Perhaps the odd number among Devil’s sixteen is “Where Do They Go?” because it concerns literal rather than literary monsters—the drug lords responsible for human trafficking in the border town of Juarez. Only’s narrator bemoans the disappearance of his beloved, trying to overcome the guilt he feels for not thwarting the abduction. Heavy stuff indeed, by Misfits standards, but the layered, Ronnettes-esque female background vocals and handclaps help temper the serious tone.

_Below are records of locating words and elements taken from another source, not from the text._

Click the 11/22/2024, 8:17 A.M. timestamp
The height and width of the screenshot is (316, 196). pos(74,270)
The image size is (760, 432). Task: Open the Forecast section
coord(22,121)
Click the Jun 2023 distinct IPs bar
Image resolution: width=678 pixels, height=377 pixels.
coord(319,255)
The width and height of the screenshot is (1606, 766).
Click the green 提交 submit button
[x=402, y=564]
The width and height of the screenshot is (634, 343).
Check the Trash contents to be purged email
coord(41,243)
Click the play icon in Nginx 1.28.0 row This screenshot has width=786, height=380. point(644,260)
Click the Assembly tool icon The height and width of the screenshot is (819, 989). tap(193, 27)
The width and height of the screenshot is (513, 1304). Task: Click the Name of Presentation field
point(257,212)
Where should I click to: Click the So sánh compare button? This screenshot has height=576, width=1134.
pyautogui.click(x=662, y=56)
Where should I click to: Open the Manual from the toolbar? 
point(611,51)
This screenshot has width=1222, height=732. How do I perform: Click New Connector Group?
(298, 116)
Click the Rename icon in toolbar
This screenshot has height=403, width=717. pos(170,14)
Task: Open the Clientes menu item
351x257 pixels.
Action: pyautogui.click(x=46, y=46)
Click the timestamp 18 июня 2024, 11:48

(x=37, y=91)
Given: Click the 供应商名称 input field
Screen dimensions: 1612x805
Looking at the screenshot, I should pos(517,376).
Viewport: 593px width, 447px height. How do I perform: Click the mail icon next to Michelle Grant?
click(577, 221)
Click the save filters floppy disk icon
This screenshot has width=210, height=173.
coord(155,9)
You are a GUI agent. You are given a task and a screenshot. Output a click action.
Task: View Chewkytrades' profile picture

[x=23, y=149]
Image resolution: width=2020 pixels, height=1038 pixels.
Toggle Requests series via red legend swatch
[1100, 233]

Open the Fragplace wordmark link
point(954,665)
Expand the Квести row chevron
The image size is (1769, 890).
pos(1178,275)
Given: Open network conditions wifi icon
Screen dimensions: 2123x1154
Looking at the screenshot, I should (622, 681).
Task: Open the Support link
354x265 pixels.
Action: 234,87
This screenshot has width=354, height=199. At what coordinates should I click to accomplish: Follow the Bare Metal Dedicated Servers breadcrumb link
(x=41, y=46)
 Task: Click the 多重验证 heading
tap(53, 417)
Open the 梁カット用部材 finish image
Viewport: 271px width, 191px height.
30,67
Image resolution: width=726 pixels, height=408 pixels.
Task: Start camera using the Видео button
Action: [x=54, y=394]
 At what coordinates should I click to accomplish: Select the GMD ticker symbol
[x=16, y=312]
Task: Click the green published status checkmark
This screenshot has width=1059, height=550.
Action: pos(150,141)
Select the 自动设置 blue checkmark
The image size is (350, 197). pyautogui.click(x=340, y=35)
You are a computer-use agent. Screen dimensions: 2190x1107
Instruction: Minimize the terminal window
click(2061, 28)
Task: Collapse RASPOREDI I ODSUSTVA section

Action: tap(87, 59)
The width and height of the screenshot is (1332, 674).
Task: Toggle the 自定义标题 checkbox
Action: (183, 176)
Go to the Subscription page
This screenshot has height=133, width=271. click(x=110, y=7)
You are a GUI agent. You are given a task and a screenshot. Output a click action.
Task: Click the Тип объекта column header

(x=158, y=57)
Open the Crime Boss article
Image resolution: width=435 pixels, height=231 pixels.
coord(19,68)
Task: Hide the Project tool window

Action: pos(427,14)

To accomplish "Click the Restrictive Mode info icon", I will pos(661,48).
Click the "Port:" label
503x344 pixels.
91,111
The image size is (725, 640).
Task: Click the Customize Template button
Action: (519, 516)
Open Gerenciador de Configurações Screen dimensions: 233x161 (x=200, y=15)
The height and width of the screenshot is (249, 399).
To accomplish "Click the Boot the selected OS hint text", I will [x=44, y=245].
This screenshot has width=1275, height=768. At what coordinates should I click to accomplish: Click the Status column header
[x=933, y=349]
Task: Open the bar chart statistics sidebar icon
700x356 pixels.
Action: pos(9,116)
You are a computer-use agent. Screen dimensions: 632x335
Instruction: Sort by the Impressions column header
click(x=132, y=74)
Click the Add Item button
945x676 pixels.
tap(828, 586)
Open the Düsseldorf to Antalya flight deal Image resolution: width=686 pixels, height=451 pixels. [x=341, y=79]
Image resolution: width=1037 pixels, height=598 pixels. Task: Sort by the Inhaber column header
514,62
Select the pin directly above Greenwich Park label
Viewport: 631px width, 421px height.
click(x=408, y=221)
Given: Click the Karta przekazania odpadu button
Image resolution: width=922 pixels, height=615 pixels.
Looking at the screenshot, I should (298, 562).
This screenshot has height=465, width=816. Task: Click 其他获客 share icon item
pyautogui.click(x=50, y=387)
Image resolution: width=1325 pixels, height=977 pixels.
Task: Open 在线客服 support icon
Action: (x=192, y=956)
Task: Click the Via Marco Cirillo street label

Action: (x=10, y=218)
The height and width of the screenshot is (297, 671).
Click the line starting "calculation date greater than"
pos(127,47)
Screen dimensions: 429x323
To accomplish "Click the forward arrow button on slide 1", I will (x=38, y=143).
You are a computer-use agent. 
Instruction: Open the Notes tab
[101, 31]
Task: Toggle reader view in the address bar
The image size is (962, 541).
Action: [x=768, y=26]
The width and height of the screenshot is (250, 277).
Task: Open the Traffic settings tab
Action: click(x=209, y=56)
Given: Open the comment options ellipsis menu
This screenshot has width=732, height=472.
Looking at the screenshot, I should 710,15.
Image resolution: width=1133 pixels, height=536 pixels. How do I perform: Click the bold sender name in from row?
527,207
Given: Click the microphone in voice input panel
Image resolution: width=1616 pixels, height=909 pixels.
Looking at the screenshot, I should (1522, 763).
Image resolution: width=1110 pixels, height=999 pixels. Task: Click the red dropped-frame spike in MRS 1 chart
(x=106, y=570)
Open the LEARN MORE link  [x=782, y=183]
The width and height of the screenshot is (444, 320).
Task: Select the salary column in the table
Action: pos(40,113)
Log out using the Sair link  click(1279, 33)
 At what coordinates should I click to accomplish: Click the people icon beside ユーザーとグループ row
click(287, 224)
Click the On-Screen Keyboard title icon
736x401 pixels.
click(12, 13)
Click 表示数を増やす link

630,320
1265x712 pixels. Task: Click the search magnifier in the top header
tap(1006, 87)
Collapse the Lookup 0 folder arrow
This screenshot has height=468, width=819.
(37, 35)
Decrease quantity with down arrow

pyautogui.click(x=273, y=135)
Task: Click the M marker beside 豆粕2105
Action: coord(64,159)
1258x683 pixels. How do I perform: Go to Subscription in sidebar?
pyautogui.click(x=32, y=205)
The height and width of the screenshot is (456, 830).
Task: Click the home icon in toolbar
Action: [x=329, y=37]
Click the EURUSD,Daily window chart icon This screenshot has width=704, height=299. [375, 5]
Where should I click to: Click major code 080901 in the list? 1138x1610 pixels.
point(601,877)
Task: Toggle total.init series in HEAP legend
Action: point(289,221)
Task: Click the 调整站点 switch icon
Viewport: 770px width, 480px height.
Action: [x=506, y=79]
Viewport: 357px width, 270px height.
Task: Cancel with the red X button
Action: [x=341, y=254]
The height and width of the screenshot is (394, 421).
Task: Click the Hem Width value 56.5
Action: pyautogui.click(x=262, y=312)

Jerry’s barrel-chested bellow owes more to the melodic doo-wop of the Fifties and sardonic punk / New Wave of the early Eighties than to neo-metal screamers of the Nineties and Naughties. He doesn’t have Danzig’s snarl or cynicism—but then again he isn’t trying to evoke the former ‘Fit. Only’s voice is more Ben E. King and Bobby Darin than Beelzebub, and it’s augmented nicely here by hook-laden harmonies and—in a drastic move for the Misfits—a few extended guitar solos by Dez. Devil’s Rain is neither as noisy or multi-textured as Psycho or Monsters, nor are its songs as barren (or brief) as those on Static Age or Walk Among Us. Rather, the new material has roots in both wicked worlds, making for an exciting entry in the Misfits canon.